Il s'agit du premier festival de cinéma européen se déroulant intégralement sur internet. L'enjeu numérique d'un tel festival est de donner vie à un film qui n'en n'aurait pas en dehors de ses frontières et ainsi diffuser largement une "culture européenne". 

Les films seront soumis au vote d'un jury international mais également à celui du public qui aura jusqu'au 20 décembre pour élire son film préféré. 

Alors que le débat fait rage actuellement autour de la distribution des films, entre ceux qui ne jurent que par l'exploitation en salles et les autres qui s'ouvrent vers d'autres modes de diffusion, notamment le distributeur français Wild Bunch qui a décidé cette année de sortir directement Welcome to New York en Vod, voilà une initiative qu'il faut saluer et qui permettra à ces films, victimes de la jungle des sorties, de trouver un surcroit de visibilité. 

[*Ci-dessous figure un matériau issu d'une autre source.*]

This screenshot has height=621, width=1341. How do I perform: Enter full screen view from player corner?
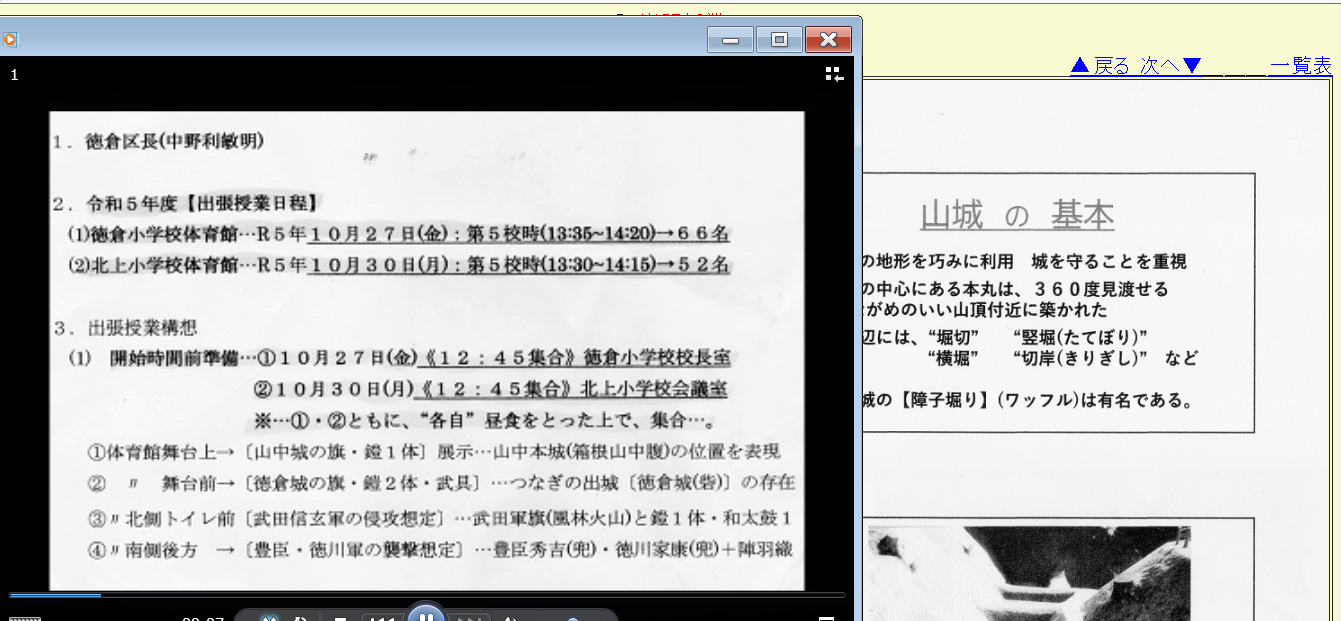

Festival Streams jusqu'au 31 décembre sur le site d'UniversCiné. 
Informations : http://www.universcine.com/streams-2014

mercredi 3 décembre 2014

La critique cannoise de Mr. Turner


Pour son nouveau long métrage, le cinéaste britannique Mike Leigh s'intéresse aux vingt-cinq dernières années de la vie du célèbre peintre anglais Joseph Mallord William Turner que l'on a souvent considéré comme le précurseur de l'impressionnisme.

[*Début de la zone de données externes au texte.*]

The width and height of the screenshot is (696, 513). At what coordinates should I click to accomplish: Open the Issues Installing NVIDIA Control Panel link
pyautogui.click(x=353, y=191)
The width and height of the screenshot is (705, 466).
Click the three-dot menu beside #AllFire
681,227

Réalisant ce qu'il dénomme lui-même un "anti-biopic", Mike Leigh offre au spectateur une image assez surprenante de l'artiste, grognant et vitupérant sans cesse, loin des clichés que l'on pourrait avoir d'un peintre d'exception. Timothy Spall, primé au festival de Cannes pour son interprétion, donne à son personnage un mélange de bouffonerie et de discrète fragilité. Une personnalité pas toujours comprise de ses contemporains qui entretenait avec les femmes des rapports compliqués. 

Bien qu'il demeure de facture classique, Mr. Turner est un beau film, superbement photographié, qui prend de la valeur à mesure que le récit se fait plus intime et secret, dévoilant par petites touches la complexité d'un homme en avance sur son temps. 

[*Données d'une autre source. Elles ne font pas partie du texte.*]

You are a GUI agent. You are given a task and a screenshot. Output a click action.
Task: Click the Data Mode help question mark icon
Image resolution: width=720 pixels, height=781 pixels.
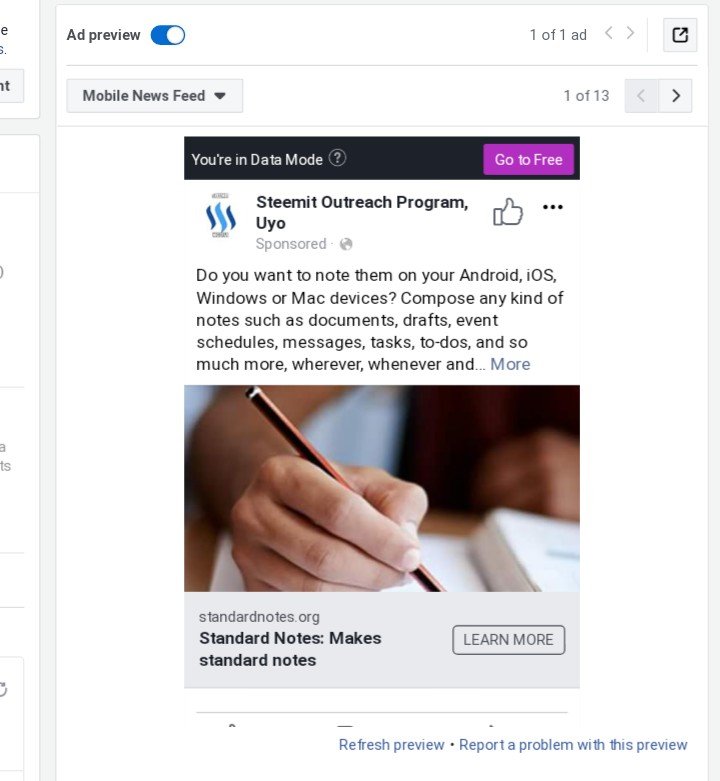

Actuellement dans les salles, vous pouvez retrouver la critique du film réalisée lors du Festival de Cannes.

Grande-Bretagne - 2h30
Réalisation et Scénario : Mike Leigh
Avec : Timothy Spall (J.M.W.Turner), Paul Jesson (William Turner), Dorothy Atkinson (Hannah Danby), Marion Bailey (Sophia Booth). 



Disponible en DVD et Blu-Ray chez TF1 Vidéo.

lundi 1 décembre 2014

Le réveil de Star Wars


"The dark side... and the light". Ces quelques mots ponctuent la bande-annonce la plus attendue de cette fin d'année, du moins par les millions de fans de Star Wars à travers le globe. Pour rappel, George Lucas a vendu l'an passé son empire LucasFilm à Disney pour la bagatelle de quatre milliards de dollars. S'il reste impliqué dans le processus créatif, il a passé la main à J.J. Abrams, devenu le spécialiste des franchises à bout de souffle (Mission : Impossible, Star Trek). 

Ce teaser ne nous apprend pas grand chose, ne dévoilant que quelques images de cette nouvelle trilogie qui débutera après Le Retour du Jedi et qui verra le retour des vétérans Harrison Ford (qui s'est blessé durant le tournage), Mark Hamill et Carrie Fisher accompagnés de nouveaux venus : John Boyeda que l'on voit au début de la bande-annonce, Oscar Isaac (le Llewyn Davis des frères Coen), Adam Driver (de la série Girls) et Gwendoline Christie (de Game of Thrones). 

Star Wars : Episode VII - Le réveil de la Force sortira sur les écrans du monde entier le 18 décembre 2015. Patience !!